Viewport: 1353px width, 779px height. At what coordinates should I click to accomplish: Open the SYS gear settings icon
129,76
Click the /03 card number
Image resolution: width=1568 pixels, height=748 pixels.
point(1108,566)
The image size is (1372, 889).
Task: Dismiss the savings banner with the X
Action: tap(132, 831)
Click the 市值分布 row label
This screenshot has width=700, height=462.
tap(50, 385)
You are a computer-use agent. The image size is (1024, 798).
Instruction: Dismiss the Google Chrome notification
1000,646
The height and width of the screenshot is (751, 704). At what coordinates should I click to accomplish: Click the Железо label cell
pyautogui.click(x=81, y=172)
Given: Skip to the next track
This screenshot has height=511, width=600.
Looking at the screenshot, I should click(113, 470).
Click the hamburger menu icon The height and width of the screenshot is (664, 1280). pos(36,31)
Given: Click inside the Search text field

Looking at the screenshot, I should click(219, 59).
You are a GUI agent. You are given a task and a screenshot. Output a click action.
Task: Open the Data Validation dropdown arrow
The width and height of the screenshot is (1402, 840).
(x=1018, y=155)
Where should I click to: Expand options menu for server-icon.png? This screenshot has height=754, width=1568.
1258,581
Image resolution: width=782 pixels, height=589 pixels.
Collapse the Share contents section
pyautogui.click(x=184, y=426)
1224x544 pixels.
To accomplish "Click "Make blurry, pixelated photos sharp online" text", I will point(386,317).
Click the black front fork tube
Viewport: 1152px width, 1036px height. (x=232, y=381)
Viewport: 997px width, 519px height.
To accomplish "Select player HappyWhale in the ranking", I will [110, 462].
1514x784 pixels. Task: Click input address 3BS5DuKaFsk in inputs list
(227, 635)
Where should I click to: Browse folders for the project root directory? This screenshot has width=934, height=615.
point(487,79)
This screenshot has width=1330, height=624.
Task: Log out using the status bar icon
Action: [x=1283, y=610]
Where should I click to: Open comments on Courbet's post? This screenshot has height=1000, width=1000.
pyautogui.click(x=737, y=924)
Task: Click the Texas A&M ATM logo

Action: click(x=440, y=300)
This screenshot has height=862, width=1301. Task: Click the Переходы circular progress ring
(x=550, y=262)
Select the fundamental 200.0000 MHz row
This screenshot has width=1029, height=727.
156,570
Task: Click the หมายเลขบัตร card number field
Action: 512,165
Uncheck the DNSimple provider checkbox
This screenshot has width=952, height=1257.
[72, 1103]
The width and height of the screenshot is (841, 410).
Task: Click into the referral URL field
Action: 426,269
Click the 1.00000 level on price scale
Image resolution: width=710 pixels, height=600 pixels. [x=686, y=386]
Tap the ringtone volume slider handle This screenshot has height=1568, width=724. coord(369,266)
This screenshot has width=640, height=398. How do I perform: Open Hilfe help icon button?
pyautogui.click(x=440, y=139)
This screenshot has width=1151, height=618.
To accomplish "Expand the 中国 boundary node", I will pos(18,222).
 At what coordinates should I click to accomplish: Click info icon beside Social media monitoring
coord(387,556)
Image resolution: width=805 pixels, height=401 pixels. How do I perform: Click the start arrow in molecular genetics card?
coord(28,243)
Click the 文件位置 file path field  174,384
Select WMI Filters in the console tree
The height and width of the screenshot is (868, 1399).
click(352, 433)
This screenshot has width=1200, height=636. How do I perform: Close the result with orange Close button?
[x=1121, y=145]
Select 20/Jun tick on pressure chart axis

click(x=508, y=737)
#####
## Task objective
Look through the material and copy each line that has "will".

## Task output
To accomplish "Click "Make blurry, pixelated photos sharp online" text", I will point(386,317).
To accomplish "Select player HappyWhale in the ranking", I will [110, 462].
To accomplish "Expand the 中国 boundary node", I will pos(18,222).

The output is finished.